Por Theo Carvalho
Atual campeão paulista, líder do Campeonato Brasileiro com 6 pontos de vantagem para o segundo colocado, nas quartas de final da Copa do Brasil e nas quartas de final da Copa Libertadores da América. Esse é o Palmeiras de 2026.
Portanto, não deveria ser tão difícil assim conseguir definir a equipe do Abel Ferreira. Seria um time avassalador, mas a realidade não é essa.

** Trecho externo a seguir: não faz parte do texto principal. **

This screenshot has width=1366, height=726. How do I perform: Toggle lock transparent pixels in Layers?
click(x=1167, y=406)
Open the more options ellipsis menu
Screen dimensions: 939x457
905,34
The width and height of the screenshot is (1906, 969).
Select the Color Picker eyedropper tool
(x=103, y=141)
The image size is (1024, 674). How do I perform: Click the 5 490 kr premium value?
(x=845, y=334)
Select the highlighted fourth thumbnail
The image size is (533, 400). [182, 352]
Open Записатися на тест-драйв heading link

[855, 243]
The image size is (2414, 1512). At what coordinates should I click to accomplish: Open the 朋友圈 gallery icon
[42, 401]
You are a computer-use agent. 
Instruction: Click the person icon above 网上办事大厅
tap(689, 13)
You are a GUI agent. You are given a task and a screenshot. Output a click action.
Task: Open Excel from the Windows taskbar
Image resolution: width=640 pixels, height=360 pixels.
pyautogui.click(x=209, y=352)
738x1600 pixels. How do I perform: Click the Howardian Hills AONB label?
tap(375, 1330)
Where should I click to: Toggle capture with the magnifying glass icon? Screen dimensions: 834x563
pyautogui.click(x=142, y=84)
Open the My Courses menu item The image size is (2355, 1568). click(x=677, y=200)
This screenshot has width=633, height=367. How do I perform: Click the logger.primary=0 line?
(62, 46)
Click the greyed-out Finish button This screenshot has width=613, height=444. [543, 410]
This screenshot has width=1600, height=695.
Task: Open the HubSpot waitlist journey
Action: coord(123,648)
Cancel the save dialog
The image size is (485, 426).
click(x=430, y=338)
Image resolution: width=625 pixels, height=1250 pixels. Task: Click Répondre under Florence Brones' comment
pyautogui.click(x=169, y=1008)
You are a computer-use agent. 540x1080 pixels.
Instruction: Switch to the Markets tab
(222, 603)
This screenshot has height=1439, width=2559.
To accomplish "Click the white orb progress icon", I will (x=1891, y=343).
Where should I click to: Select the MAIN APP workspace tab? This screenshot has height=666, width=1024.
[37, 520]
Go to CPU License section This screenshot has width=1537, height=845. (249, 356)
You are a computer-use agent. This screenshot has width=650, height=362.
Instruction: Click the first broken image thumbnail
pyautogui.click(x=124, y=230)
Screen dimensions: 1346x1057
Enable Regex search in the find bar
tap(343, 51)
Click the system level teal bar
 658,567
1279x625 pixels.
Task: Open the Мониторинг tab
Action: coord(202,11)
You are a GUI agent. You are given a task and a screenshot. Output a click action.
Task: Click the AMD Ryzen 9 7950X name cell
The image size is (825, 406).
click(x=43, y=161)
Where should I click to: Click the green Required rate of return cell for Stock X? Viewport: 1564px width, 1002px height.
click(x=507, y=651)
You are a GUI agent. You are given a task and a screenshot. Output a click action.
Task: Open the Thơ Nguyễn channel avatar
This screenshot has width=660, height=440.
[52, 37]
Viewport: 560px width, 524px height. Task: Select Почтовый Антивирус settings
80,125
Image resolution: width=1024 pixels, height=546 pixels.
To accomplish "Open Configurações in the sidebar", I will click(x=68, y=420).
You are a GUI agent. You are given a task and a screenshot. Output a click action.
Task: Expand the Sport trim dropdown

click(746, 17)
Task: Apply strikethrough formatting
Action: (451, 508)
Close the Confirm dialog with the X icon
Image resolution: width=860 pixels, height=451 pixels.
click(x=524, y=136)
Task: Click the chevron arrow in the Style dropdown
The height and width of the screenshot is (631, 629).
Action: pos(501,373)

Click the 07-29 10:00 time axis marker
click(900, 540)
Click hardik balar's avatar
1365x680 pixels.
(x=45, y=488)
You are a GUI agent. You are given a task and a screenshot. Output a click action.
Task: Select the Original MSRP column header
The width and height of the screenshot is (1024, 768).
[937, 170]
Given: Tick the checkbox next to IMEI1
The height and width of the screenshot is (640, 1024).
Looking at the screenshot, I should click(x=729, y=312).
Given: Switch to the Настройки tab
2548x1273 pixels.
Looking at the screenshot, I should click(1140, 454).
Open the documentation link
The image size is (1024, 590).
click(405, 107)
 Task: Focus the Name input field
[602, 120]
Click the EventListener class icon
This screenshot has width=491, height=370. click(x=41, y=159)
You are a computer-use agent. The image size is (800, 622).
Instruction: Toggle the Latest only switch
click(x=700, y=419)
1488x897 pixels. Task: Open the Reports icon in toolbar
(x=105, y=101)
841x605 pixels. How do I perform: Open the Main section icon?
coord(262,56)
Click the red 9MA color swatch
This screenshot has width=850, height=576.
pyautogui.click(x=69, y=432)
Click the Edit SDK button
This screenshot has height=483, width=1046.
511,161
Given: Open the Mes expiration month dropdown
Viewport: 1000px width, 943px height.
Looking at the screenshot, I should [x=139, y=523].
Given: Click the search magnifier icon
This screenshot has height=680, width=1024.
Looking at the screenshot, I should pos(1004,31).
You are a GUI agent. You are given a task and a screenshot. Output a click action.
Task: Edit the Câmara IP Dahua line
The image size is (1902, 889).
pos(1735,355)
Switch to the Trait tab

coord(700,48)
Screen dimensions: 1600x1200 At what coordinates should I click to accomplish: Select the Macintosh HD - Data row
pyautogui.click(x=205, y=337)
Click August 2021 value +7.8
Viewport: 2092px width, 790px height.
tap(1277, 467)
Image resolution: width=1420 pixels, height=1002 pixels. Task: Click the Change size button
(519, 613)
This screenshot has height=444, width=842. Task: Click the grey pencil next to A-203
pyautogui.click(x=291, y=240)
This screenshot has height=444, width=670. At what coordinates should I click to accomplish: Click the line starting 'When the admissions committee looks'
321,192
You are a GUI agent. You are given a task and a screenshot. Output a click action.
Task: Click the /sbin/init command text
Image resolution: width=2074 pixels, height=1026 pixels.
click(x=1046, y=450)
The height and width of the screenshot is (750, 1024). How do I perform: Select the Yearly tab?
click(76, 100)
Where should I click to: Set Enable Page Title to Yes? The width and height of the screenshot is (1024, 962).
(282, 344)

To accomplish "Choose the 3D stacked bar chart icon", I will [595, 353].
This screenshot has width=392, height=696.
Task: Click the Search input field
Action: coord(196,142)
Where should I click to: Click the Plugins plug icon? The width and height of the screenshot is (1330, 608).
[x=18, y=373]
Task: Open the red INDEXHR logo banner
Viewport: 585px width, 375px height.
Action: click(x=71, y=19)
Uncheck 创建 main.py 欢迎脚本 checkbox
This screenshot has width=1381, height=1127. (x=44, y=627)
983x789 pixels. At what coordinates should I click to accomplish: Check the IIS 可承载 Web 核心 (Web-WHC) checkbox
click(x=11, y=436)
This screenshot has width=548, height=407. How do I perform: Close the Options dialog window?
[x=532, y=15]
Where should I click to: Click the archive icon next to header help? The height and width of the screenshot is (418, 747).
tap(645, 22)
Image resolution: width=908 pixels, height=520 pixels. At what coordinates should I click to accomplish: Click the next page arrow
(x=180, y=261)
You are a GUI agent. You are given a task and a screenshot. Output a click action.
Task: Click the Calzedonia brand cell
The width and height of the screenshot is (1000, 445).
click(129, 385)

Todas essas conquistas mencionadas, muitas vezes contrastam com um futebol pouco encantador e que coloca uma pulga atrás da orelha do torcedor palmeirense. Será que um elenco que vale mais do que um bilhão de reais não deveria mostrar mais futebol?
Nesse esporte, no entanto, principalmente aqui no Brasil, o resultado é o que guia o julgamento sob a qualidade de um trabalho. A partida de ontem, entre Palmeiras e Vasco da Gama, no Nubank Parque, é o retrato disso.
Um primeiro tempo de um Vasco se defendendo bem, pressionando bem no campo ofensivo e tendo as melhores oportunidades de abrir o placar, enquanto o Palmeiras tinha mais a posse, mas tinha dificuldade de agredir o gol defendido pelo Leo Jardim.
E essa dificuldade palmeirense de atacar equipes que se fecham bem não é de hoje. No Campeonato Brasileiro, o time é apenas o décimo quarto com mais chances criadas com 39 e o oitavo que mais finaliza no gol com 4,6 finalizações certeiras por jogo.
Na segunda etapa, contudo, 10 minutos mais agressivos, um lampejo de craque, um pênalti e um lindo contra-ataque. 3 a 0 Palmeiras.
Em um espaço de 60 minutos, o torcedor palmeirense saiu de preocupado se o time não deveria jogar mais do que joga, para o clima de festa de um excelente resultado.
A realidade é que o trabalho do Abel Ferreira vive em uma linha tênue entre uma equipe que será lembrada para sempre como avassaladora e uma que vale muito e decepciona dentro de campo.
Tudo depende de quem serão os campeões no fim do ano.